C++ 有 typeid
关键字,可以在动态运行时得到一个类的类别。
我利用 static 变量尝试判断一个对象的类别
测试代码如下:
#include <bits/stdc++.h>
#define rep( i , j , n ) for ( int i = int(j) ; i < int(n) ; ++i )
#define dew( i , j , n ) for ( int i = int(n-1) ; i > int(j) ; --i )

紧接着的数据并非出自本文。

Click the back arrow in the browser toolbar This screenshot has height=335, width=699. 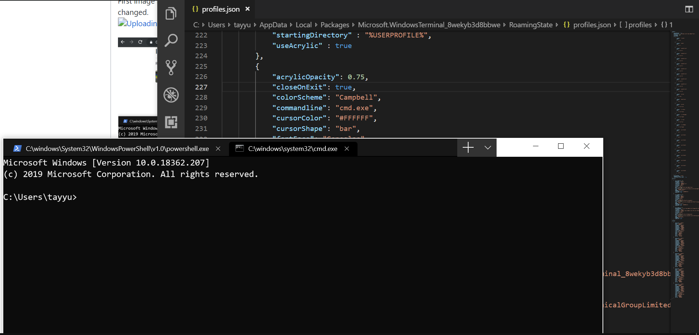point(123,42)
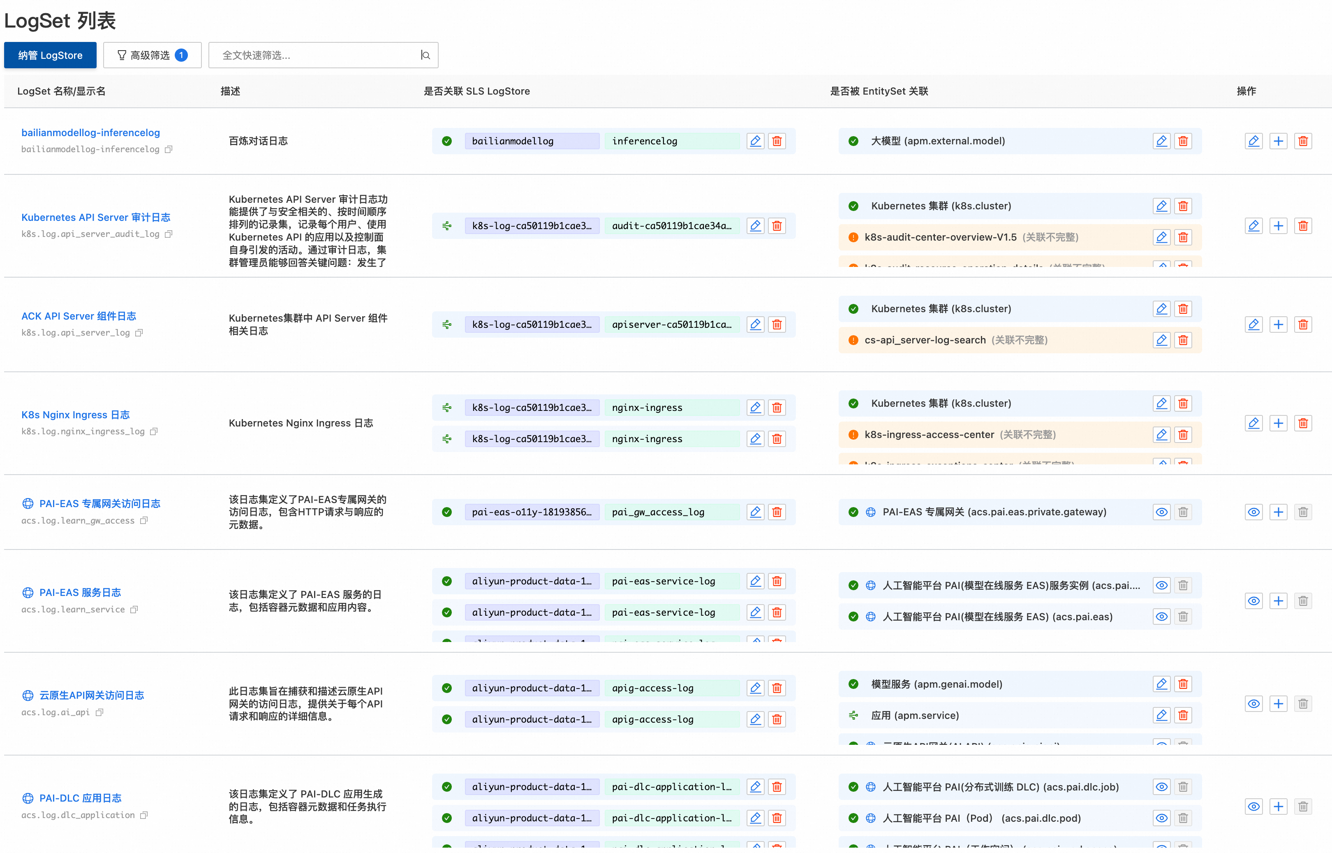This screenshot has width=1332, height=853.
Task: Click the 纳管 LogStore button
Action: click(x=50, y=55)
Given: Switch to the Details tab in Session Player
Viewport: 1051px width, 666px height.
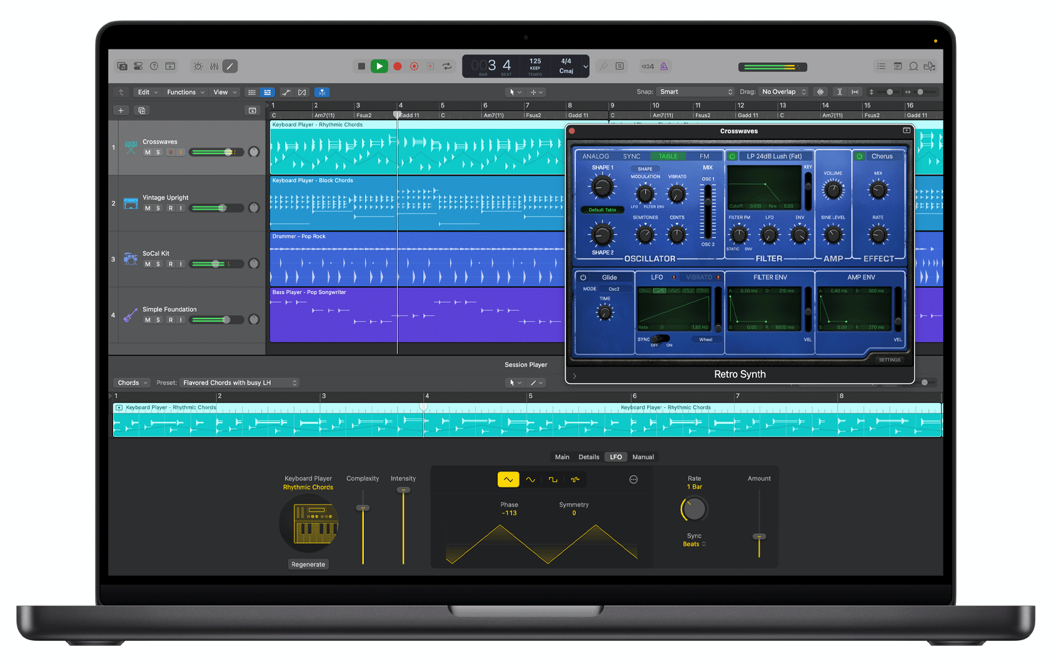Looking at the screenshot, I should pyautogui.click(x=588, y=457).
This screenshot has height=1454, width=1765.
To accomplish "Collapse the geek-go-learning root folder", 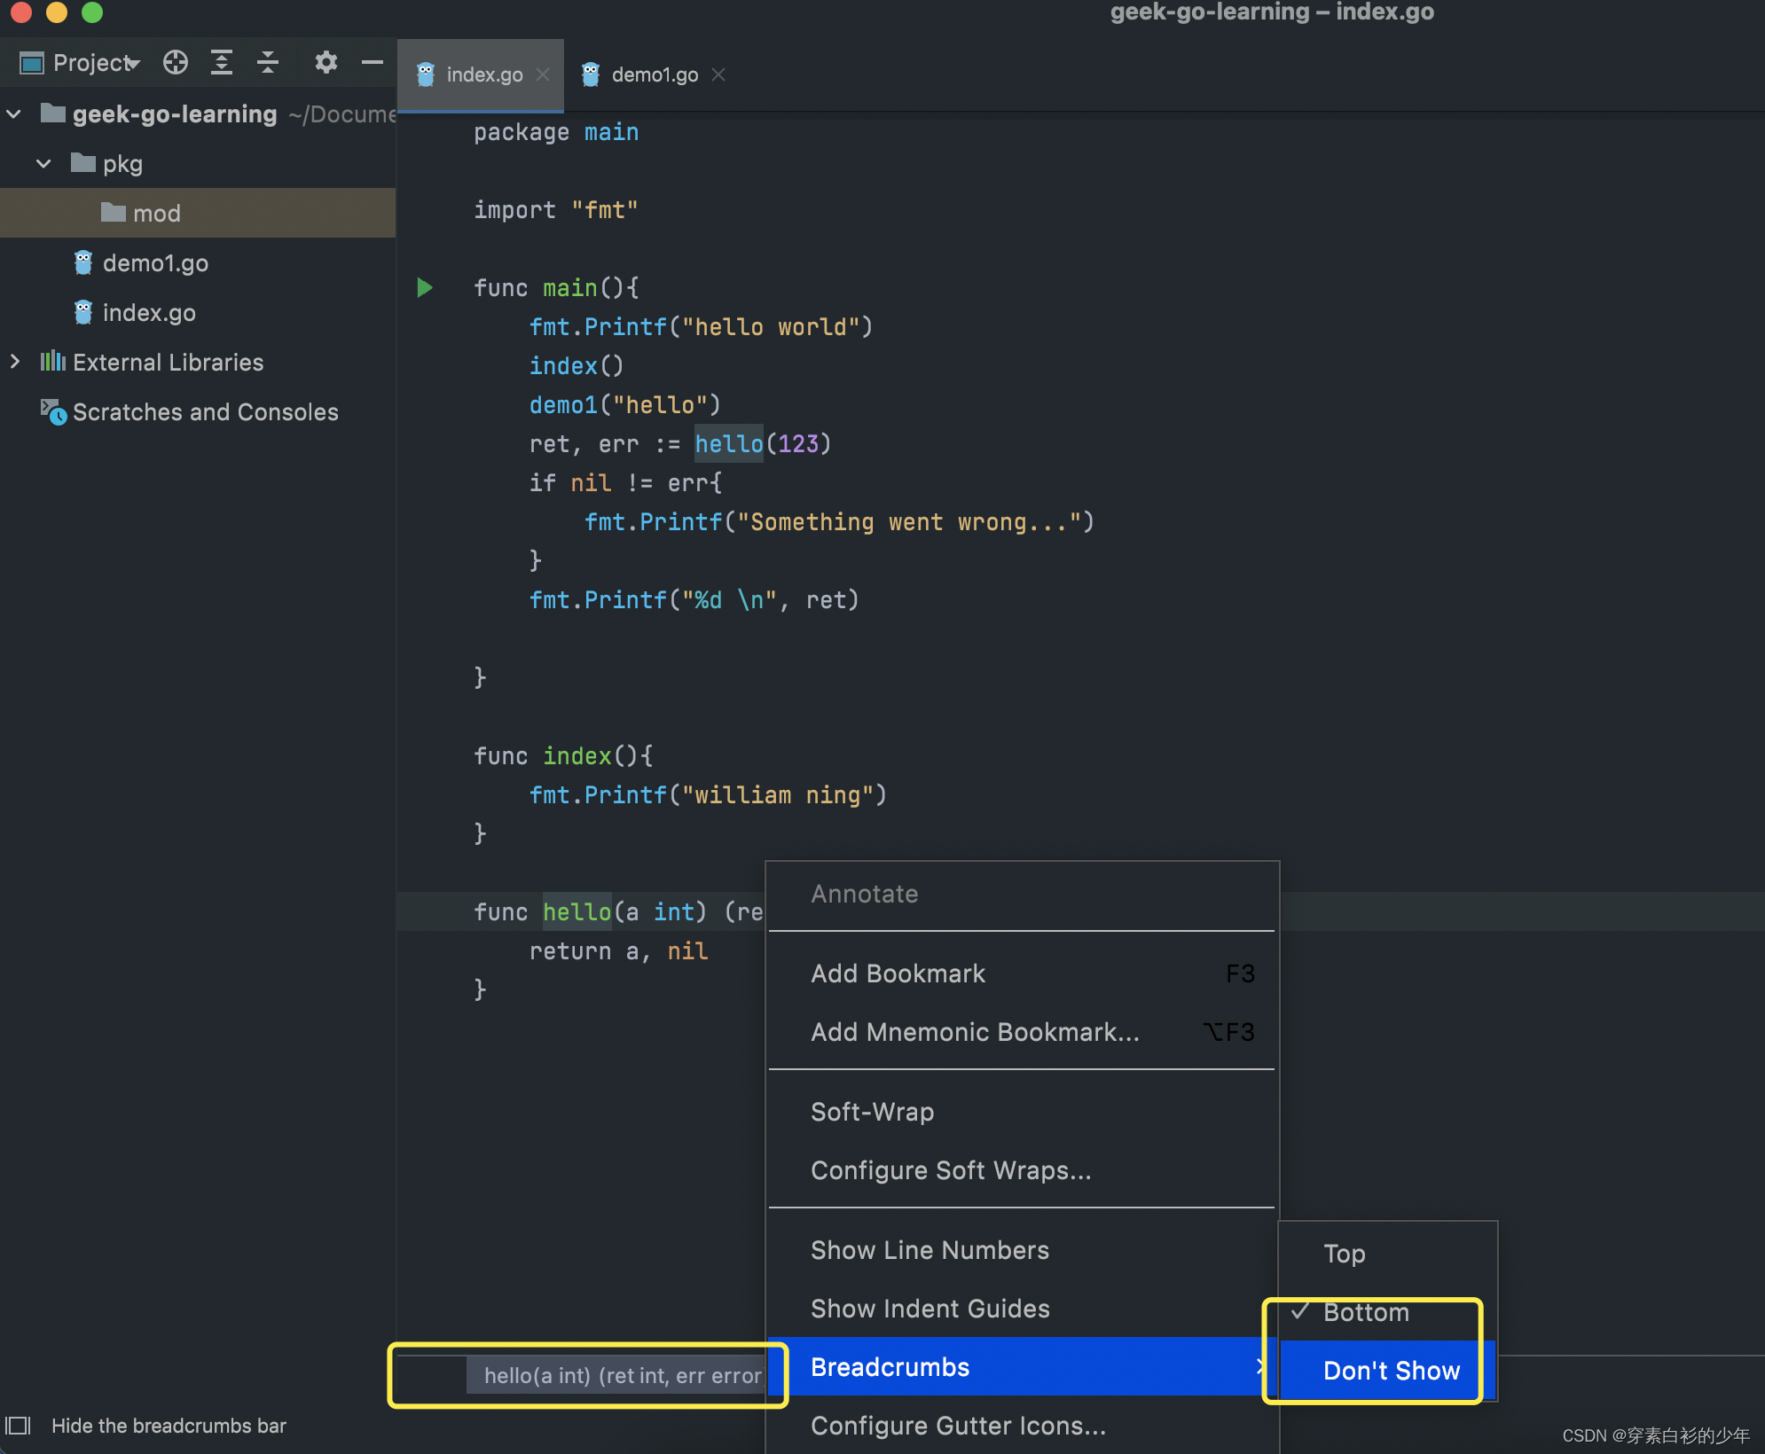I will [x=14, y=114].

#define _PATH __FILE__ , __LINE__
typedef std::pair < int , int > P ;
using std::cin ;
using std::cout ;
using std::endl ;
using std::string ;
enum class Type {
Object , Student , Teacher , Course
} ;
class Object {
public:
const static Type type = Type::Object ;
public:
static const char* get_type_name () {
return "Object" ;
}
} ;
class Student : public Object {
public:
const static Type type = Type::Student ;
public:
static const char* get_type_name () {
return "Student" ;
}
} ;
class Teacher : public Object {
public:
const static Type type = Type::Teacher ;
public:
static const char* get_type_name () {
return "Teacher" ;
}
} ;
class Course : public Object {
public:
const static Type type = Type::Course ;
public:
static const char* get_type_name () {
return "Course" ;
}
} ;
void Judge ( const Type type ) {
switch ( type ) {
case Type::Object : {
cout << "是一个 Object 类" << endl ;
break ;
}
case Type::Student : {
cout << "是一个 Student 类" << endl ;
break ;
}
case Type::Teacher : {
cout << "是一个 Teacher 类" << endl ;
break ;
}
case Type::Course : {
cout << "是一个 Course 类" << endl ;
break ;
}
}
}
int main () {
Object One ;
Judge ( One.type ) ;
Student Two ;
Judge ( Two.type ) ;
Teacher Three ;
Judge ( Three.type ) ;
Course Four ;
Judge ( Four.type ) ;
cout << "\nOne 类别的名字是 " << One.get_type_name () ;
cout << "\nTwo 类别的名字是 " << Two.get_type_name () ;
cout << "\nThree 类别的名字是 " << Three.get_type_name () ;
cout << "\nFour 类别的名字是 " << Four.get_type_name () ;
if ( One.type == Student::type )
cout << "\n\nOne 和类型 Student 匹配" ;
else
cout << "\n\nOne 和类型 Student 不匹配\n" ;
Teacher* Five = new Teacher ;
if ( Five->type == Teacher::type )
cout << "\nTeacher* Five 和类型 Teacher 匹配\n" ;
else
cout << "\nTeacher* Five 和类型 Teacher 不匹配\n" ;
Object* Six = new Teacher () ;
cout << "\nObject* Six.name = " << Six->get_type_name () << endl ;
if ( Six->type == Teacher::type )
cout << "\nObject* Six 和类型 Teacher 匹配\n" ;
else
cout << "\nObject* Six 和类型 Teacher 不匹配\n" ;
cout << "\nObject* Six.name = " << (*Six).get_type_name () << endl ;
// Object* Six-> 和 (*Six). 都只能取到 Object 的部分
if ( (*Six).type == Teacher::type )
cout << "\nObject Six 和类型 Teacher 匹配\n" ;
else
cout << "\nObject Six 和类型 Teacher 不匹配\n" ;
return 0 ;
}